## Texte à analyser
________________________________________

Le cerveau humain est souvent considéré comme l’organe qui définit notre intelligence et notre capacité à raisonner, à créer et à interagir. Pourtant, la relation entre la taille du cerveau et les capacités cognitives n’est pas aussi simple qu’on pourrait le penser. Un cas exceptionnel, celui d’un homme dont le cerveau pesait 2,85 kilogrammes, nous rappelle que la taille n’est pas toujours synonyme de performance.
Un cas unique
À la fin du dix-neuvième siècle, dans un hôpital des Pays-Bas, un jeune homme (dont on ignore le nom) souffre d’épilepsie et de problèmes de développement. À seulement vingt et un ans, il est hospitalisé dans un asile. Les médecins s’inquiètent de son état, mais l’homme finit par décéder. Néanmoins, ce qui se passe après sa mort est bien plus surprenant.
Lors de son autopsie, le pathologiste néerlandais Gerard Christiaan van Walsem fait en effet une découverte incroyable : son cerveau pèse 2,85 kilogrammes. Pour mettre cela en perspective, le poids normal d’un cerveau humain se situe entre 0,9 et 2 kilogrammes avec une moyenne qui tourne autour de 1,35 kilogramme. Ce cas unique est donc enregistré dans le livre du Guinness des records.
Cette découverte a naturellement soulevé des questions importantes sur la relation entre la taille du cerveau et la santé mentale. À l’époque, la neurologie et la psychiatrie étaient encore des disciplines en plein développement et les médecins commençaient à s’interroger sur les liens entre la structure cérébrale et les comportements humains. Et bien que ce jeune homme ait un cerveau exceptionnellement lourd, son état de santé et ses déficiences intellectuelles avaient ainsi montré que « plus gros » ne rime pas toujours avec « meilleur ». Les professionnels de la santé commencèrent alors à réaliser que d’autres facteurs, tels que la structure cérébrale et la connectivité neuronale, pouvaient jouer un rôle crucial dans le développement cognitif.

________________________________________

## Données fournies

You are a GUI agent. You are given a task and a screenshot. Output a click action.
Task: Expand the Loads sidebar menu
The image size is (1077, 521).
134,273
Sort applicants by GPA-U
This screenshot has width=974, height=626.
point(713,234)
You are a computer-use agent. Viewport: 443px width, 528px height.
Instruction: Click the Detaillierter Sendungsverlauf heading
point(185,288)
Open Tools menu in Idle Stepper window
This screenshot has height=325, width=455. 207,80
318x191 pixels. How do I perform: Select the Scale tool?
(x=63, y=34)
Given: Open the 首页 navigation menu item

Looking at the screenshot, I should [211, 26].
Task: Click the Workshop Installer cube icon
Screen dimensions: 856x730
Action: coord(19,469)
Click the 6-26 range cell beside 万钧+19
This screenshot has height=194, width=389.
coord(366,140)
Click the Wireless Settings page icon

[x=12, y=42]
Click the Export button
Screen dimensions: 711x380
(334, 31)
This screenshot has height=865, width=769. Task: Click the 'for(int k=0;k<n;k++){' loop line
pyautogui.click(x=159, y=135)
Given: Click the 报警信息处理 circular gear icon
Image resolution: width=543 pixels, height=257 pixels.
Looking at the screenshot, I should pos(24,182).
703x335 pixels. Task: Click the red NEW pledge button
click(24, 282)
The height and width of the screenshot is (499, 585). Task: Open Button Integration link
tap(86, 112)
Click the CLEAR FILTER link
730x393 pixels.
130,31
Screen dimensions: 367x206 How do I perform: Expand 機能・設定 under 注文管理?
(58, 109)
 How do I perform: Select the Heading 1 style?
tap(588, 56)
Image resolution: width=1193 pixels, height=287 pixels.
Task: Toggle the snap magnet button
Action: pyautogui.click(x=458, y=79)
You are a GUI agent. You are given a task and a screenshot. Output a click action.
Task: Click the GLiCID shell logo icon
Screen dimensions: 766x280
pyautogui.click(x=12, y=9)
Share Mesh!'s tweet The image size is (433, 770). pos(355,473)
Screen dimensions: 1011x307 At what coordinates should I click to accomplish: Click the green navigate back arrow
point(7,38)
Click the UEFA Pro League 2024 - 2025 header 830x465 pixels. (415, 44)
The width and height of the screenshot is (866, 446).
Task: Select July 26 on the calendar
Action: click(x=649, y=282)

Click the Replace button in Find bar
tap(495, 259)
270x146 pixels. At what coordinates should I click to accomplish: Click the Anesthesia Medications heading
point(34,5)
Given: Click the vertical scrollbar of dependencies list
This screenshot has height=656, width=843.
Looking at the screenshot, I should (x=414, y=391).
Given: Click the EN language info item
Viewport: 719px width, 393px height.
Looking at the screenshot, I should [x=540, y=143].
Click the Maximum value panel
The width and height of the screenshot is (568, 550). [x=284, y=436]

________________________________________

## Explorer le document
A – Recopiez à l'identique le passage du texte sur le cerveau le plus lourd qui commence à « Cette découverte a » et se termine à « le développement cognitif. ».
B – Reprenez le texte sur le cerveau le plus lourd là où il s'arrête et poursuivez-le.
Les enregistrements n'ont aucun lien avec le texte sur le cerveau le plus lourd.

## Réponses par tâche
A –
Cette découverte a naturellement soulevé des questions importantes sur la relation entre la taille du cerveau et la santé mentale. À l’époque, la neurologie et la psychiatrie étaient encore des disciplines en plein développement et les médecins commençaient à s’interroger sur les liens entre la structure cérébrale et les comportements humains. Et bien que ce jeune homme ait un cerveau exceptionnellement lourd, son état de santé et ses déficiences intellectuelles avaient ainsi montré que « plus gros » ne rime pas toujours avec « meilleur ». Les professionnels de la santé commencèrent alors à réaliser que d’autres facteurs, tels que la structure cérébrale et la connectivité neuronale, pouvaient jouer un rôle crucial dans le développement cognitif.

B –
Les recherches modernes ont confirmé cette absence de lien direct entre taille et intelligence. Par exemple, une recherche menée en 2019 sur plus de 13 500 personnes a conclu que le volume crânien n’influe pas sur le quotient intellectuel (QI). Les structures cérébrales et leur connectivité semblent jouer un rôle beaucoup plus important dans nos capacités cognitives.
Un cerveau plus petit qu’avant
Au cours des derniers milliers d’années, des études scientifiques ont même montré une tendance surprenante : la taille moyenne du cerveau humain a diminué. Les chercheurs suggèrent que cette évolution pourrait être le résultat de changements dans la manière dont les humains interagissent et traitent l’information.
Une étude menée en 2021 propose notamment que cette réduction de taille soit étroitement liée à l’externalisation des connaissances, un phénomène qui a commencé avec l’invention de l’écriture. Avant cette avancée, la transmission de connaissances et d’informations reposait principalement sur la mémoire individuelle. Les gens devaient se souvenir d’histoires, de pratiques et d’informations essentielles pour survivre. Avec l’écriture, ces connaissances ont pu être conservées et partagées de manière plus systématique, réduisant ainsi la nécessité pour chaque individu de mémoriser une grande quantité d’informations.
En parallèle, la complexification des sociétés humaines a favorisé un modèle de prise de décision plus collective. Dans les sociétés modernes, nous avons accès à une multitude d’informations grâce à des outils comme Internet, ce qui nous permet de collaborer et de prendre des décisions en groupe plutôt que de nous fier uniquement à notre propre réflexion. Ce phénomène appelé cognition distribuée signifie que nous pouvons partager les responsabilités cognitives. Par exemple, au lieu qu’une seule personne prenne toutes les décisions, un groupe peut collaborer pour parvenir à un consensus en s’appuyant sur l’expertise et les connaissances de chacun.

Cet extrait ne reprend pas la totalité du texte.